Killer Dames: Two Gothic Chillers By Emilio P. Miraglia – Blu-ray Review
Some genres of film are just meant to be seen on blu-ray, and Italian giallo films are no exception. The two gothic murder-mysteries in this excellent box set are both classic examples of the genre. Both feature the thematic and stylistic tropes you would expect from gialli: brutal murders, vivid and lurid colour schemes, lots of naked and fetishized flesh, terrific production design, eerie sound design, melodramatic score, a twisty plot, and people being driven to madness.
The Night Evelyn Came Out of the Grave tells the story of a disturbed English aristocrat, Alan Cunningham (Anthony Steffen) who is grief-stricken and haunted by the death of his wife Evelyn, a striking red-haired woman.
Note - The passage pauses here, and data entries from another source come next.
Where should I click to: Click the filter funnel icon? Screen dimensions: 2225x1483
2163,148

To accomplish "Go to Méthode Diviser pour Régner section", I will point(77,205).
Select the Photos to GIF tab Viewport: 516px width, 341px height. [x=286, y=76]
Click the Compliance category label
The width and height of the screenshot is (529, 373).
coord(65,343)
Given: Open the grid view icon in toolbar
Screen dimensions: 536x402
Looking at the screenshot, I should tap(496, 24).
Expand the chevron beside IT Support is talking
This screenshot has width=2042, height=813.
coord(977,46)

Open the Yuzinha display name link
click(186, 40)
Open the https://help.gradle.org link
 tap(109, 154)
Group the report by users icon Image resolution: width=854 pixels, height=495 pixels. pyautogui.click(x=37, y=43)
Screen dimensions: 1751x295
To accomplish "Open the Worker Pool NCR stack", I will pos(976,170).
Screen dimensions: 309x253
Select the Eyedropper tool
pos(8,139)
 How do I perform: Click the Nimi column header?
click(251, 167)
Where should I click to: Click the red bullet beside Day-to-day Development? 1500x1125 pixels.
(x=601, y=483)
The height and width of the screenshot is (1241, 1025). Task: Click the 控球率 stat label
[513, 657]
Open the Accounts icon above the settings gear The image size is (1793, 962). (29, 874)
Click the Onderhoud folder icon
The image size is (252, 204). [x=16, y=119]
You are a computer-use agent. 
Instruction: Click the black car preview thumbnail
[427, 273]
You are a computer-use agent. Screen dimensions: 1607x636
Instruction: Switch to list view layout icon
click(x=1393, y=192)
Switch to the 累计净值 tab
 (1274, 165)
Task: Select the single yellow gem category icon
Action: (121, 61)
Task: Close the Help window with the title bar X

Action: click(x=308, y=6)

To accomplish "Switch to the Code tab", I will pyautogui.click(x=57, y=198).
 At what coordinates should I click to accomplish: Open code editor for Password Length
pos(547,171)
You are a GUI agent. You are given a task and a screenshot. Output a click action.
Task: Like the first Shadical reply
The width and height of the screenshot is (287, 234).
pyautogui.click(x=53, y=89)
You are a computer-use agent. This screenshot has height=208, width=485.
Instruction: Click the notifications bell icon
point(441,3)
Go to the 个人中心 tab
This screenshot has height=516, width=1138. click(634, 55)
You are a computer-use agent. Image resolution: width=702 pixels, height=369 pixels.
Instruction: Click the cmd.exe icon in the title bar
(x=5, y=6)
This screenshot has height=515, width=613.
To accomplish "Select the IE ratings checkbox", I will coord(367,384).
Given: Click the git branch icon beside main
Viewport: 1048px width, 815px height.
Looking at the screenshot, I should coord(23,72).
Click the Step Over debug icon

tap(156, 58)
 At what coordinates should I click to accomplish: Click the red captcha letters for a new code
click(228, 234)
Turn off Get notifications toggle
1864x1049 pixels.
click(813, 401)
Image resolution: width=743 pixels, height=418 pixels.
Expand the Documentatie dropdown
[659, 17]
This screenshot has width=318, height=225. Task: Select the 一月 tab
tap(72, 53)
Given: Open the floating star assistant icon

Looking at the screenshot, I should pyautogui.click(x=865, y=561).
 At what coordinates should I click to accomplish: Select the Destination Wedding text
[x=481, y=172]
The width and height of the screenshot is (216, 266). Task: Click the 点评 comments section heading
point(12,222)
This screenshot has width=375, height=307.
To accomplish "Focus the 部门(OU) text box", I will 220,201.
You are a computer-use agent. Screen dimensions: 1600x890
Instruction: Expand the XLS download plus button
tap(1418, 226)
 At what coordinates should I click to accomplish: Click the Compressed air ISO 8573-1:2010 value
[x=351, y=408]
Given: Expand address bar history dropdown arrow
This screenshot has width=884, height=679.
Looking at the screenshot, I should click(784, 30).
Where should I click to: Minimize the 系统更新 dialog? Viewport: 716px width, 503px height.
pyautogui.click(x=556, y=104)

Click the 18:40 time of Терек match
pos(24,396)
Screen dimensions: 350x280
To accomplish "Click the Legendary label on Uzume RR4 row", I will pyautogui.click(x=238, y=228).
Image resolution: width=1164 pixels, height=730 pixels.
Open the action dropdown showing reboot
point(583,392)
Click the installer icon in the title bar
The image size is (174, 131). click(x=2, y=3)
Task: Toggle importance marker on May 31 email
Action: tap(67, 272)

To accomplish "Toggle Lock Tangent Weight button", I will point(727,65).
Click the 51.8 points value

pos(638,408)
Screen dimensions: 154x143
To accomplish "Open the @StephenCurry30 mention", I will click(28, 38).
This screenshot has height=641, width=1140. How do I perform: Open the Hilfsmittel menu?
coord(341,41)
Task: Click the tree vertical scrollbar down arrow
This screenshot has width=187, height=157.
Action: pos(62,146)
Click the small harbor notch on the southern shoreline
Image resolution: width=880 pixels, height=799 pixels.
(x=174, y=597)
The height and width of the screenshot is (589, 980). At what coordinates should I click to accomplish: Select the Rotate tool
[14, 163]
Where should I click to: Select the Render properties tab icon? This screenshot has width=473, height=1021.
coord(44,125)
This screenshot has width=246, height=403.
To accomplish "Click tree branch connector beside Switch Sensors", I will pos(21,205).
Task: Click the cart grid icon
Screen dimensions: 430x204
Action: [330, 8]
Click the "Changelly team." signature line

His way of dealing with this is not entirely normal. He lures red-haired prostitutes and strippers back to his country mansion, where he tortures them and kills them. In an attempt to rid him of his obsession, a séance is performed to summon Evelyn’s spirit. As the people involved in the ceremony start to die, they suspect a vengeful Evelyn may be the culprit.
This is an enjoyable and gothic slice of exploitation cinema, full of enough nastiness, kinkiness, and glorious 70s style to keep the average cult film fan happy. If that weren’t enough, giallo icon Marina Malfatti is also in the film, playing Alan’s new wife.
The second film in the set, The Red Queen Kills Seven Times, is slightly less entertaining. It follows two sisters cursed by an ancient painting, and the deadly and avenging spirit conjured by their actions. Again, there is plenty of blood, a couple of inventive death scenes, and some vivid imagery scattered throughout the film. But it is all bogged down in a very talky plot that kills much of the momentum. The design of the film is fantastic however, with the lurid 70s style juxtaposed against the creepy gothic castle, with it’s crypts, cobwebs and billowing curtains.
Thematically it covers much of the same ground as The Night Evelyn Came Out of the Grave, with revenge, greed, sex and murder all on the menu. It also features another icon of Italian horror, with the stunning Barbara Bouchet in the lead role.
Director Emilio Miraglia, is very much a lesser known filmmaker. He directed six films between 1967 and 1972, and then made no more. The two films in this set are not quite in the same league as the luminaries of the genre (Dario Argento, Mario Bava, Lucio Fulci) but they have achieved a cult status over the years, and they deserve to be seen.
As for the box set itself, Arrow Video cement their status as one of the best distributors in the business, with this exquisite limited edition. Spread across four discs, and packed with extras including a 60 page booklet, this is why people still buy physical media. There is brand new and exclusive artwork, as well as a fantastic mix of archival material alongside new and insightful interviews and discussions with key cast and film scholars respectively. Both films have been given a sumptuous 2K makeover, restored directly from the original negatives. There are new commentaries, introductions to the films, and various audio and subtitle options including an English dub or the original Italian soundtrack.
The films are very much 3 star affairs, but this is a superb release, and a must have for giallo fans.